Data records
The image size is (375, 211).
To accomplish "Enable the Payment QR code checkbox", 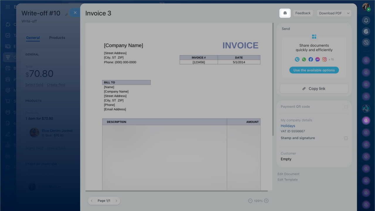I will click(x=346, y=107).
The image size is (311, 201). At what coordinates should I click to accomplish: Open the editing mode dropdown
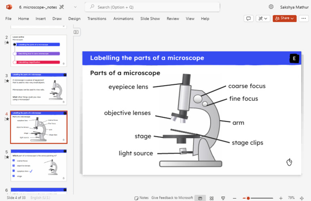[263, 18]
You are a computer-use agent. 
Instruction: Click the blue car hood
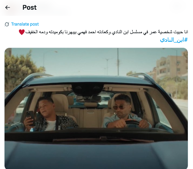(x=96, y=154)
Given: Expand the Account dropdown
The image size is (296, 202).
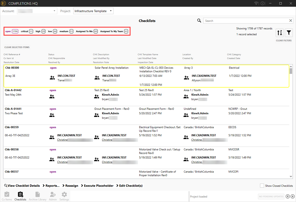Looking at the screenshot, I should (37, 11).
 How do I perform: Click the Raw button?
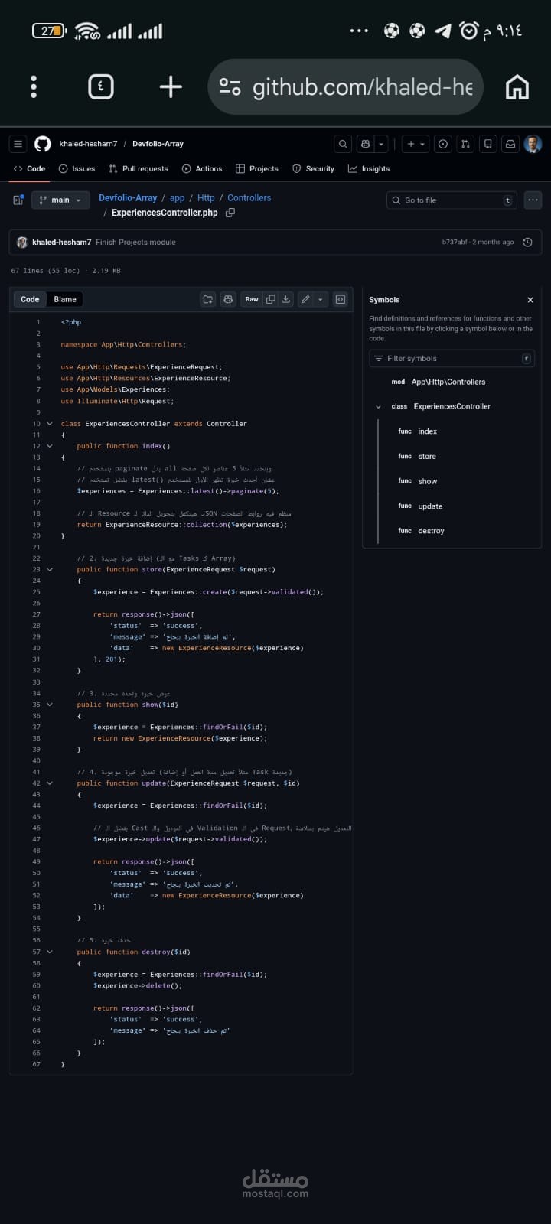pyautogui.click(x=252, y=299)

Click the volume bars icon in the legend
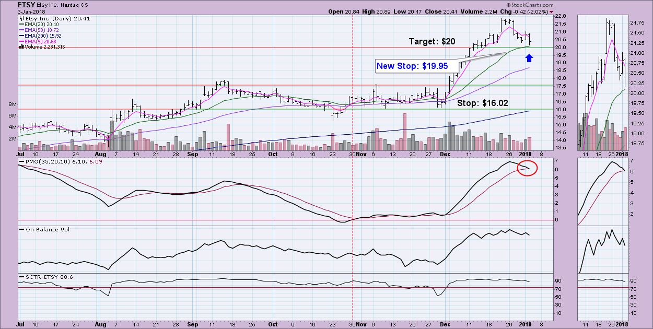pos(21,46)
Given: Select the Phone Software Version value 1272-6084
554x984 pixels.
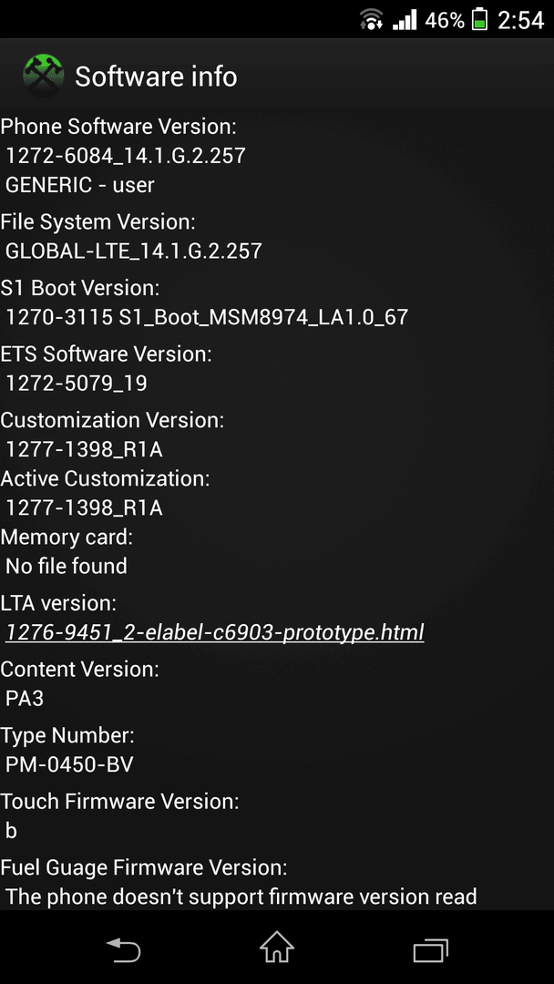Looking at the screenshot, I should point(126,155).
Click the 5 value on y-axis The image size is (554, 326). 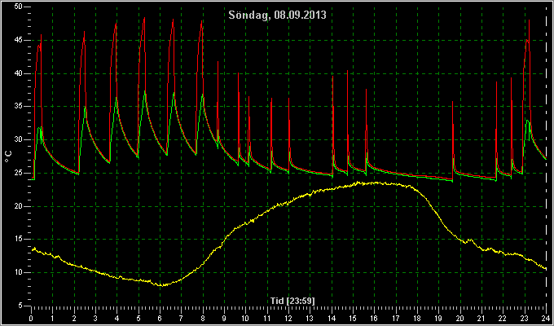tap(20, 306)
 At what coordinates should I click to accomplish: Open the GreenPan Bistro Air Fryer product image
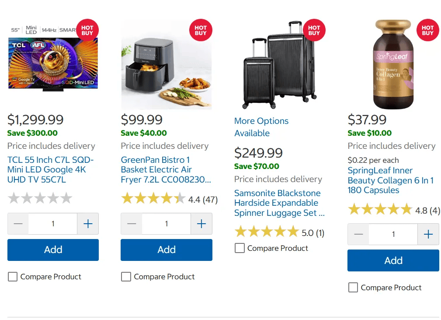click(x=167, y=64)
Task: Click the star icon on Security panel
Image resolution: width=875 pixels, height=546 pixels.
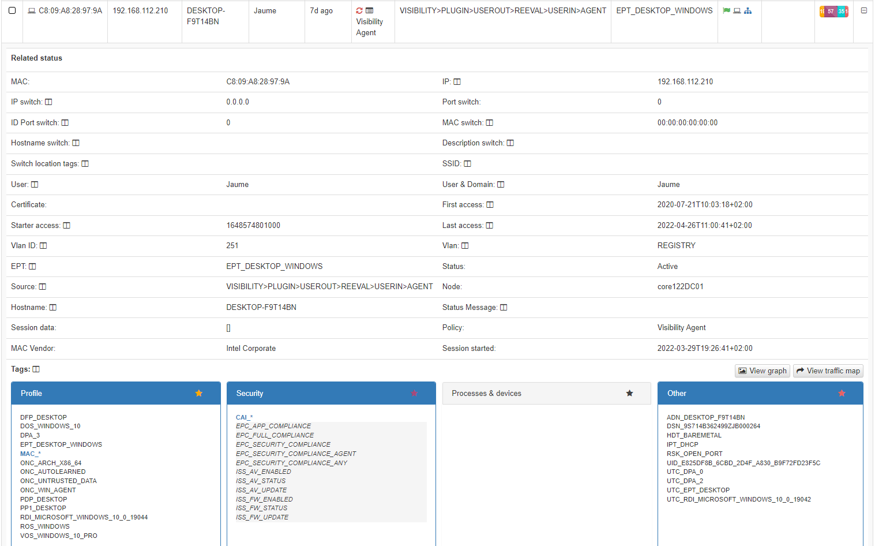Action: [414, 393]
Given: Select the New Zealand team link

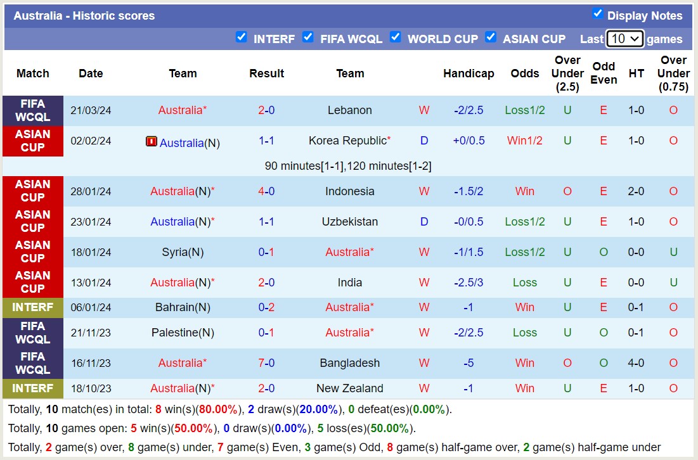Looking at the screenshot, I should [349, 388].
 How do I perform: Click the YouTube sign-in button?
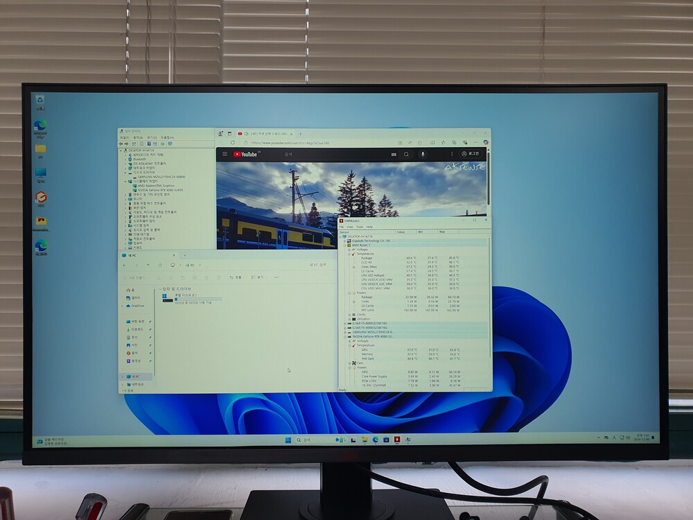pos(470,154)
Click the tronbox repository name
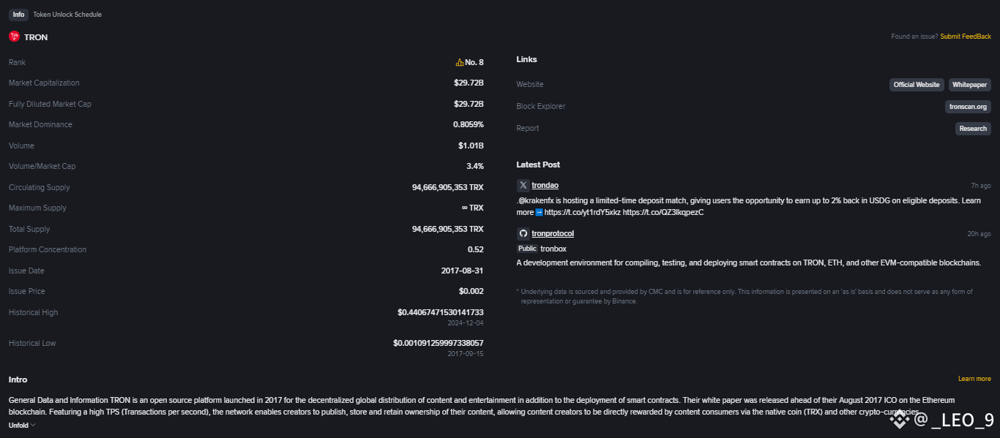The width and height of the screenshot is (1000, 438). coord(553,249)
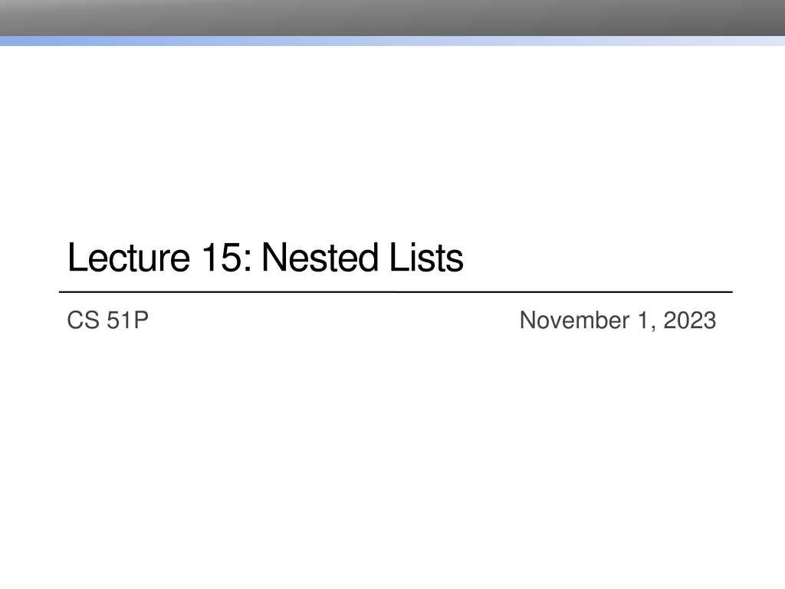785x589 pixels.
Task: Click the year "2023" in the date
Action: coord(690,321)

▸ WHAT THE TASK REQUIRES:
Restate the lines above from the one containing "The image size is (311, 201)." through the one containing "Given: Expand the Account dropdown", inclusive, exactly and without pictures.

▸ ANSWER TO THE EXERCISE:
The image size is (311, 201). At what coordinates should I click to accomplish: Open the editing mode dropdown
[263, 18]
You are a computer-use agent. 
Instruction: Click the blue car hood
(x=96, y=154)
Given: Expand the Account dropdown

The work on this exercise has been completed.